*Exercise instructions*. The reply should consist solely of the lines from the one that holds "Where should I" through the last line of the material, reproduced exactly; no pictures belong in it.

START Given records

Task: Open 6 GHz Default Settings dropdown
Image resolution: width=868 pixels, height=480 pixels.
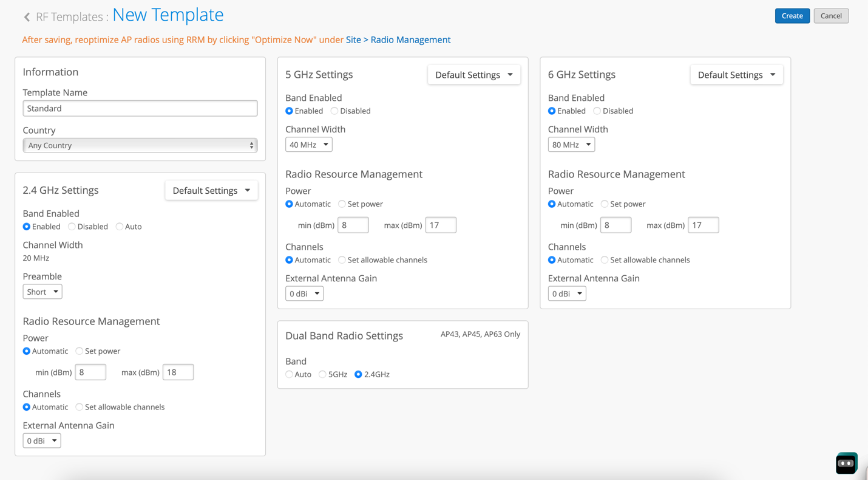Action: 736,75
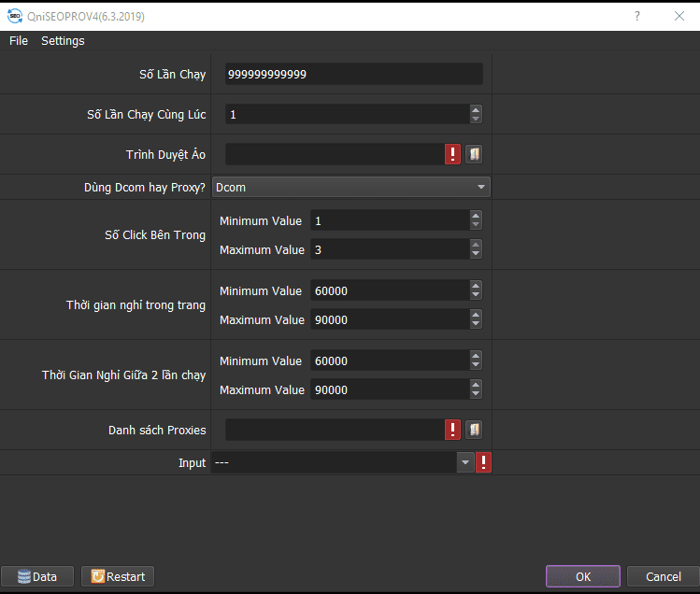Image resolution: width=700 pixels, height=594 pixels.
Task: Click the Data button
Action: (36, 576)

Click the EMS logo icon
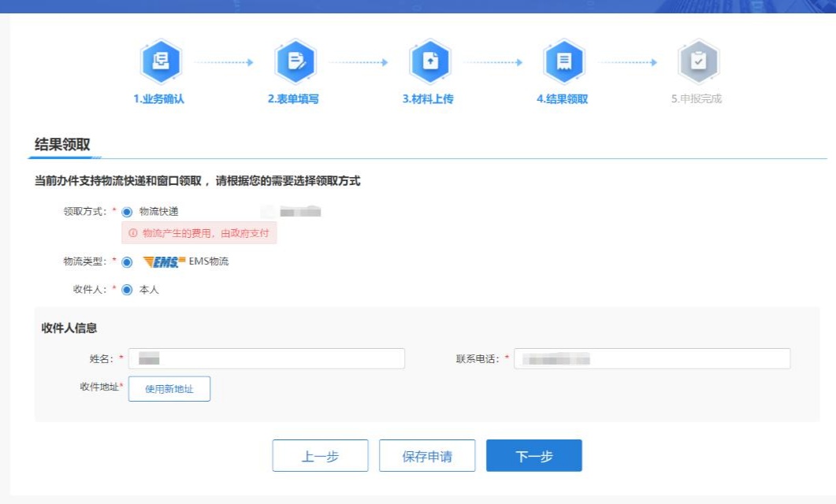point(164,261)
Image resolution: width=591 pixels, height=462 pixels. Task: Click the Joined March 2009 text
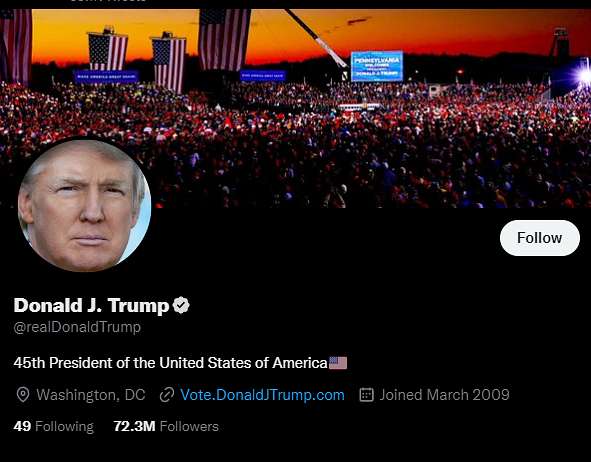[x=444, y=395]
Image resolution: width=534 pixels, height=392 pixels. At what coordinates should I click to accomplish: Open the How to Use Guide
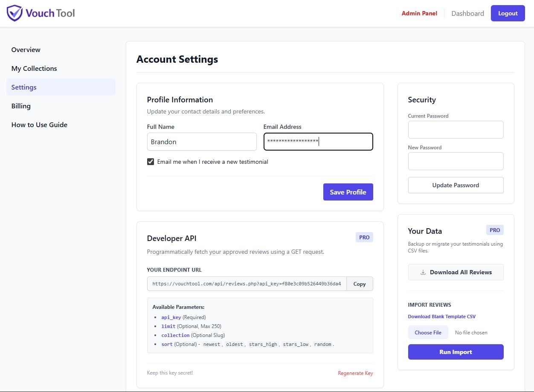point(39,125)
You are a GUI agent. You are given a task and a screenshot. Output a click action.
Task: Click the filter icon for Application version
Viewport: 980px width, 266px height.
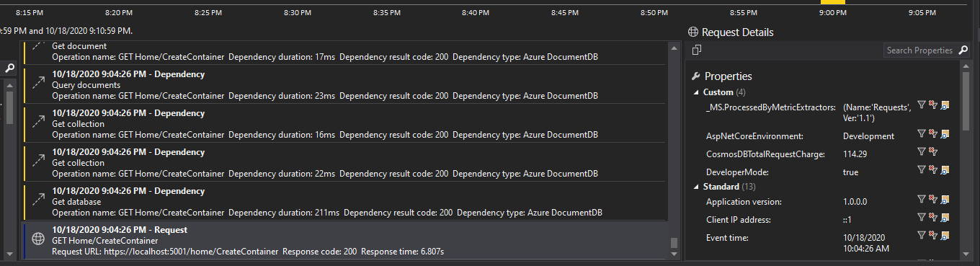click(922, 199)
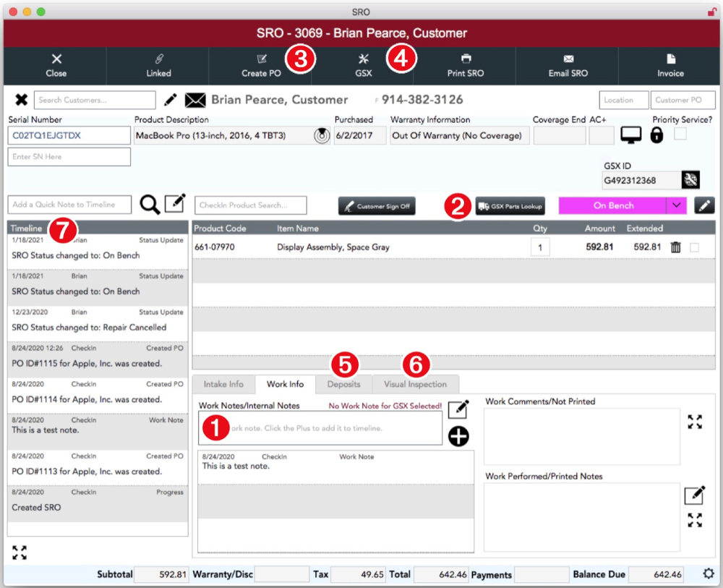Click the magnifying glass to search the timeline
The image size is (723, 588).
[150, 205]
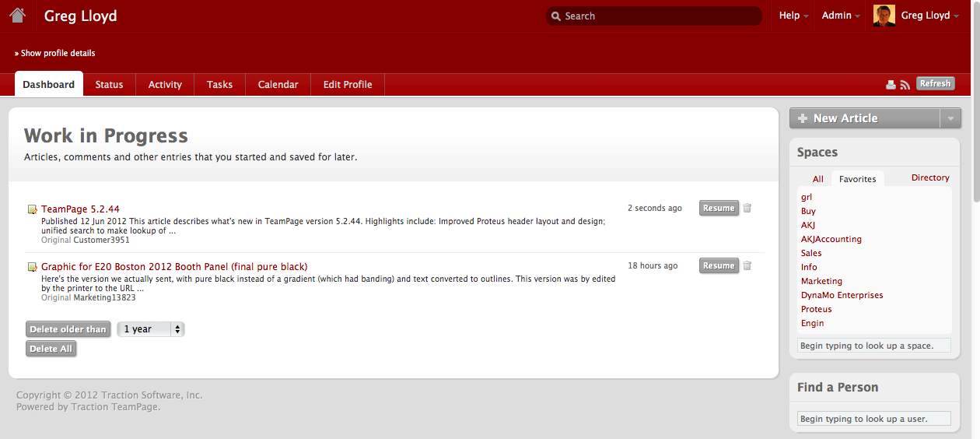Delete the TeamPage 5.2.44 draft via trash icon

point(747,208)
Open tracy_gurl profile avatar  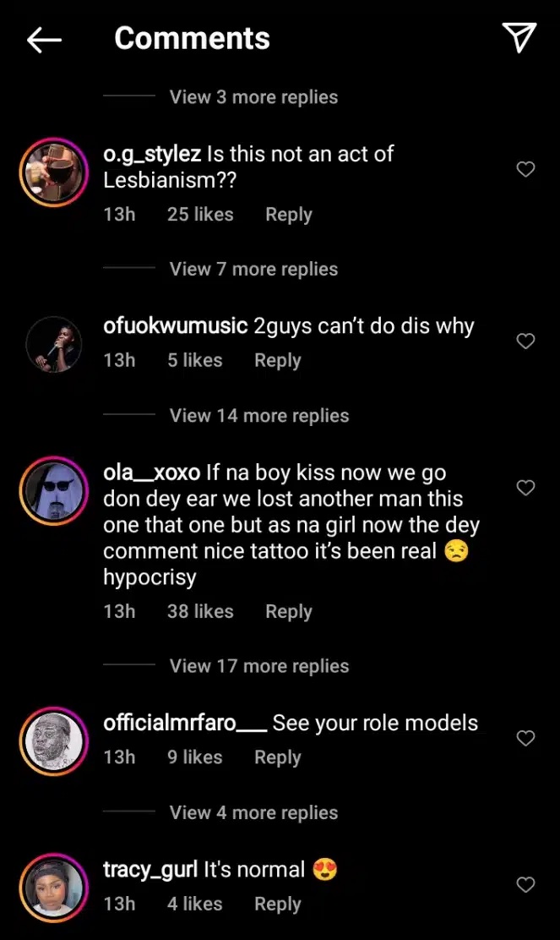[53, 888]
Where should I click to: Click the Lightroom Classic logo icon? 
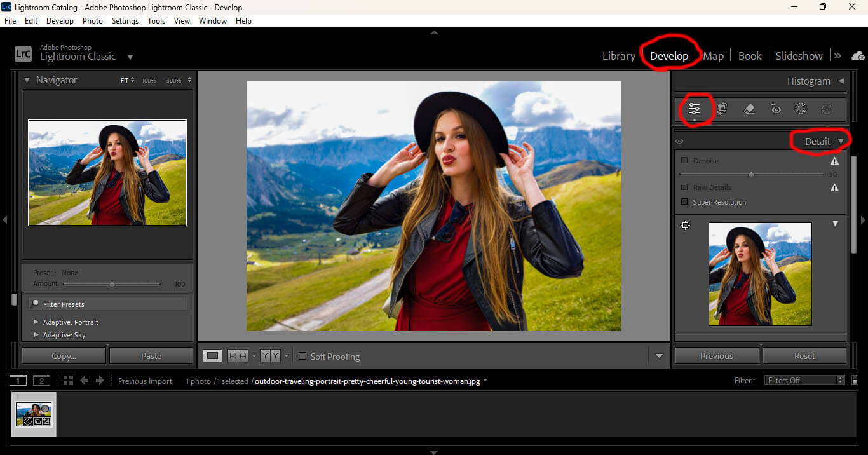(x=23, y=54)
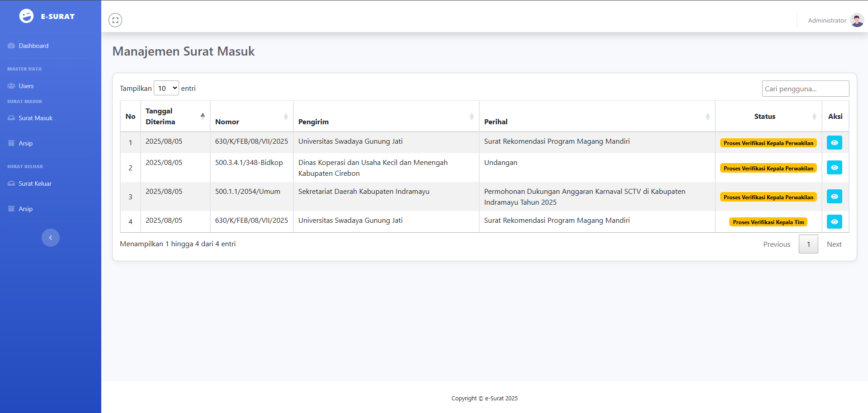Image resolution: width=868 pixels, height=413 pixels.
Task: Go to Users in the Master Data section
Action: coord(26,86)
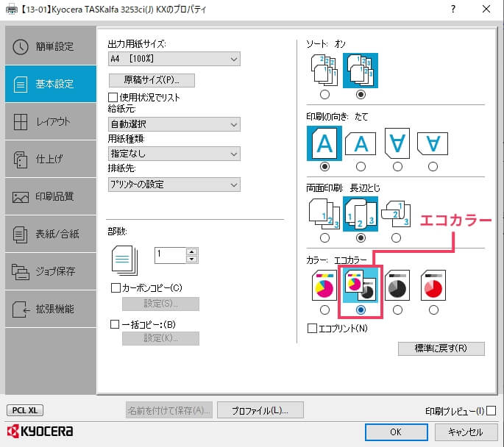Expand the 給紙元 dropdown

[x=174, y=124]
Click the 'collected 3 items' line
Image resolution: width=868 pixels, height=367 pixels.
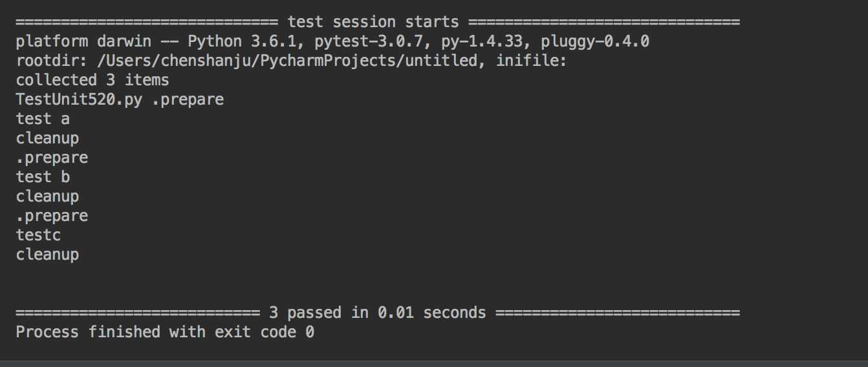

END Given records

*Response to the exercise*.
Where should I click to: Click the Lightroom Classic logo icon? 
(x=23, y=54)
Image resolution: width=868 pixels, height=413 pixels.
Task: Go to Users in the Master Data section
Action: coord(26,86)
Expand the 給紙元 dropdown

[x=174, y=124]
Click the 'collected 3 items' line
Image resolution: width=868 pixels, height=367 pixels.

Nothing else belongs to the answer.